The principal segment code to generate the graph is the following:

%Substract the mean from the signal W, where W(su,1) is the time vector, and W(su,2) is the sampling vector.         
Xo(su,1)=W(su,1);
Xo(su,2)=W(su,2)-mean(W(su,2));
% Window Time Duration(Seconds):
TT1=No/fm;
% Time instant(Seconds):
h=500;
%Time Instant at the end of the Window(Seconds):
Tf=h+TT1;
%Focused Signal Segment:
sub3=(h*250):((h+TT1)*250);
%Applying Hamming Windows to the Signal:
for g=h*250:(h+TT1)*250
   w(g)=0.54-0.46*cos(2*pi*g/No);
   Xo2(g,2)=Xo(g,2)*w(g);
end
%Getting Frequencies and the FFT of Xo2:
[freqP, xdftP, psdxP] = Mide_FFT_PSD(Xo2(sub3,1:2),fm);
%Plotting the Results:
po={'blue' , 'red' , 'green' , 'yellow'};
%Plot 1:
plot(W(:,1),W(:,2))
LineHandle1=plot(allAxesInFigure(1),[h h],get(gca,'YLim'),'Color','red','LineStyle',':');
LineHandle2=plot(allAxesInFigure(1),[Tf Tf],get(gca,'YLim'),'Color','red','LineStyle',':');
xlabel('Time (s)'); ylabel('Amplitude (g)'); title('Electromyogram of insect pump');
grid on

%Plot 2:
plot(freqP,xdftP,'Color',po{2})
xlabel('Frequency (Hz)'); ylabel('Amplitude (g)'); title('Amplitudes from FFT Window');
grid on; 

where Mide_FFT_PSD.m does the following:

function [freq, xdft, psdx, phase] = Mide_FFT_PSD(datalist,fActual)
   %Compute FFT & PSD
   Fs = fActual;
   x = datalist(:,2);
   %    x = datalist(:,1);
   N = length(x);
   freq = 0:Fs/length(x):Fs/2;
   xdft = fft(x);
   xdft = xdft(1:floor(N/2)+1);
   psdx = (1/(Fs*N)) * abs(xdft).^2;
   psdx(2:end-1) = 2*psdx(2:end-1);
   psdx = psdx';
   xdft = 1/length(x).*xdft;
   xdft(2:end-1) = 2*xdft(2:end-1);
   xdft = xdft';
   phase = unwrap(angle(xdft));
   xdft = abs(xdft);
end

I would like to know if I'm doing something wrong or if it's impossible to get the amplitude values from the FFT when the signal is not a pure sine wave.

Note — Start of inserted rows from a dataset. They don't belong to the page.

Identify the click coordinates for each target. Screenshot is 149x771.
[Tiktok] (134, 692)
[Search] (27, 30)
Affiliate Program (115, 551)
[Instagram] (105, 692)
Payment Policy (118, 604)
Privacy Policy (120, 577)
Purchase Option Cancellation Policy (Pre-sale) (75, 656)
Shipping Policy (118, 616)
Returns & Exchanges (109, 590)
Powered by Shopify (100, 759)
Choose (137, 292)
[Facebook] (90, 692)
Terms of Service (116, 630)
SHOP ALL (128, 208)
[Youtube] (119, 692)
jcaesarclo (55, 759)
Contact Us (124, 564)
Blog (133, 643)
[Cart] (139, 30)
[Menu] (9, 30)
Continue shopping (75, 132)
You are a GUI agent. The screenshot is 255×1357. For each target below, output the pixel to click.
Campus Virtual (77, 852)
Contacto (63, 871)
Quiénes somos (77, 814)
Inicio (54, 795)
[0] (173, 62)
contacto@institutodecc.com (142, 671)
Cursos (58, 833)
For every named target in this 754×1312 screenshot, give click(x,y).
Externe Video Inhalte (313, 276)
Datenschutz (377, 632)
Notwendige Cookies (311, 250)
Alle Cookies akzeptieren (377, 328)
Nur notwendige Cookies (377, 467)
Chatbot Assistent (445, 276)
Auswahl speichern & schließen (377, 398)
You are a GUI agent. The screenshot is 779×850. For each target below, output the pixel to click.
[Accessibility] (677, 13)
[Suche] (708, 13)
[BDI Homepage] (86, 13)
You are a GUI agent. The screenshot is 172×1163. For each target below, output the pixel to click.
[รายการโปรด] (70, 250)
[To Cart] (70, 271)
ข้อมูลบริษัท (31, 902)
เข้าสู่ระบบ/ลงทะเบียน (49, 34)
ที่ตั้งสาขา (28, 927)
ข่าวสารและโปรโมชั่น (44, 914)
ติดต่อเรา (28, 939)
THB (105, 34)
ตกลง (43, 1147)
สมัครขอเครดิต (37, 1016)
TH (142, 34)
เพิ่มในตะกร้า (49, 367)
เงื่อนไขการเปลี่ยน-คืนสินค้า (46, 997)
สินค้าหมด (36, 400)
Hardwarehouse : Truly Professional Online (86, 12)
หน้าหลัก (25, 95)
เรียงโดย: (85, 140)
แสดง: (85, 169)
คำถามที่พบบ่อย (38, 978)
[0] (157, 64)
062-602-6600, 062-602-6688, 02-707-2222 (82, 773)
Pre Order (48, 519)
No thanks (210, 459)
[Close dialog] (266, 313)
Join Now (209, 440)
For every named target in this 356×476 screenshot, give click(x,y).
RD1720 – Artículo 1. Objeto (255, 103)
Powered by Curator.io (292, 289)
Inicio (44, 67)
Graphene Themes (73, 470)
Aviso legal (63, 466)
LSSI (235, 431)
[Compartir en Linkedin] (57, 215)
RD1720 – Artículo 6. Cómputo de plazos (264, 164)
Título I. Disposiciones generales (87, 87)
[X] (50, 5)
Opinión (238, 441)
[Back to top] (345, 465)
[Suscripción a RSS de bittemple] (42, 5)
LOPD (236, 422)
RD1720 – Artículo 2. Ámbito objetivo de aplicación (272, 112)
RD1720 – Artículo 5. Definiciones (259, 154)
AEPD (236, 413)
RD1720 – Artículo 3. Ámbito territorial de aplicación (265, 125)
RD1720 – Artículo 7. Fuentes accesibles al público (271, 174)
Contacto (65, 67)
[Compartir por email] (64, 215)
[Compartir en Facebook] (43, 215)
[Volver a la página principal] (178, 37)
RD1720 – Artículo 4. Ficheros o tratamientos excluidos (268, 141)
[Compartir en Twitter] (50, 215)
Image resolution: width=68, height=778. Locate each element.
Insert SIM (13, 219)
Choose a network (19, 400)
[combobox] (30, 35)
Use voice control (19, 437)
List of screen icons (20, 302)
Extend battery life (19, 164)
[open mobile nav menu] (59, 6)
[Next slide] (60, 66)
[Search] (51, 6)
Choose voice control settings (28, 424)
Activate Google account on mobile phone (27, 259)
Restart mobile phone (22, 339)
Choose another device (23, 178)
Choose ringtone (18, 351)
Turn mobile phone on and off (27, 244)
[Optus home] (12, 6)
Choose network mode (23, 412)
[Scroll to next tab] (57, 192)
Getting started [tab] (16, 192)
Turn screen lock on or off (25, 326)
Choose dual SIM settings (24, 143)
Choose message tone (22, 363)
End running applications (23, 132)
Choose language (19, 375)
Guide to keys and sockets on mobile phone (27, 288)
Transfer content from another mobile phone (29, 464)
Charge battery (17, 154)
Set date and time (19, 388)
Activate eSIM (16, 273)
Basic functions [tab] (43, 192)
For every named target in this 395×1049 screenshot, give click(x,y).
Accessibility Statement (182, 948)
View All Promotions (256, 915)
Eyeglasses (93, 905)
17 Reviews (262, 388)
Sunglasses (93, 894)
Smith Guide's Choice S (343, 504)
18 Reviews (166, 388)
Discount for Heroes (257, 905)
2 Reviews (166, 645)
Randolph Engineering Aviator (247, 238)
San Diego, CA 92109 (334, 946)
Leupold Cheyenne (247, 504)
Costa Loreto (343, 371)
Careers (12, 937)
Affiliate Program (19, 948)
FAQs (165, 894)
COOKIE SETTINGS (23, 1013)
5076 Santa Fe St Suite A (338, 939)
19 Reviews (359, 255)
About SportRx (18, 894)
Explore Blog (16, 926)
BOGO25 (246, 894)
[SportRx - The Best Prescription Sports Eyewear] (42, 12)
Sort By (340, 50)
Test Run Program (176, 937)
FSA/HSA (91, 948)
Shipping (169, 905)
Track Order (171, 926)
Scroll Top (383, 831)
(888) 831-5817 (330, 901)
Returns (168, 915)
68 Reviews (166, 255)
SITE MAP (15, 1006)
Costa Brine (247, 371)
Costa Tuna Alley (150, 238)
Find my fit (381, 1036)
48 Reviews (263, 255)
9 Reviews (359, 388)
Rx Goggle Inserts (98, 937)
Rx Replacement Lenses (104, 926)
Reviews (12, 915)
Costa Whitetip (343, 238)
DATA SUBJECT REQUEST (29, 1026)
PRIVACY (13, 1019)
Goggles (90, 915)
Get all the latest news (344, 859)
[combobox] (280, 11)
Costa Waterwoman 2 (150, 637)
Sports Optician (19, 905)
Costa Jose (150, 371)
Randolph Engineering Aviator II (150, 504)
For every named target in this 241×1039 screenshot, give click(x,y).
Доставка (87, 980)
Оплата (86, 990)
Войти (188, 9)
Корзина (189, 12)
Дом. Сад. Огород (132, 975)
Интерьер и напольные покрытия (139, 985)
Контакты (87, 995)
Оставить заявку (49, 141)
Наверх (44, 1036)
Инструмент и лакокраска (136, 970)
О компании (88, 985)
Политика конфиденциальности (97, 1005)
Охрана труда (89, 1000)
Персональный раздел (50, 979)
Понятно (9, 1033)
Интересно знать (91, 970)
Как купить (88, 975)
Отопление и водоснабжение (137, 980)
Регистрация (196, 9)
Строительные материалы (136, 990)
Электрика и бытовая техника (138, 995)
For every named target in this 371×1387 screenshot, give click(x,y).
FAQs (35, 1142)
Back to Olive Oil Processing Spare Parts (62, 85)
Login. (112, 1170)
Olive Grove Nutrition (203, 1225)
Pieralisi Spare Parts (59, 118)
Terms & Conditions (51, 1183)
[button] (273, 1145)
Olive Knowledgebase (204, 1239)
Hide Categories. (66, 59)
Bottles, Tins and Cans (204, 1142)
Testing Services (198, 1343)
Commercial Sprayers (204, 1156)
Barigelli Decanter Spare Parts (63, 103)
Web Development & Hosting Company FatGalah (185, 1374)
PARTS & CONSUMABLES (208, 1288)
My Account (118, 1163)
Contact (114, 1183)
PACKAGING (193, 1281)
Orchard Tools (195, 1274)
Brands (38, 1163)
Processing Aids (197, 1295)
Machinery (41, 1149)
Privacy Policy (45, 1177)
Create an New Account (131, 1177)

I have read that only energies are the same in both domains but not the amplitudes. However, I haven't found any rigurous information to confirm that yet.

1
If you look at the integral/sum expressions for the FT/DFT, you will see that the energies (normalized integral/sum of squares) are the same.Mad Physicist
And yes, peak amplitudes won't match at all in the general case. Your zeroth frequency in the DFT will be the mean of the data though.Mad Physicist
@MadPhysicist Thank you! I understand that I can get accurately the total energy of the signal but not the associated with the fundamental frequency or individual ones. Do you know what's the reason behind it? I have read about the finite length of the signal and the false distribution of part of the energy of one frequency to the ones in proximity. However, I don't know if there is a better way to explain it.Hecsalms
You are getting the energy associated with the individual frequencies. That's just the square of each bin.Mad Physicist

1 Answers

1
votes

The visual amplitude of a waveform in the time domain can consist of constructive interference from multiple spectral peaks in the frequency domain. This interference can be constructive or destructive depending on the relative phases. So the amplitude of a (looks periodic) time domain waveform can't always be determined by just looking the magnitude spectrum in the frequency domain.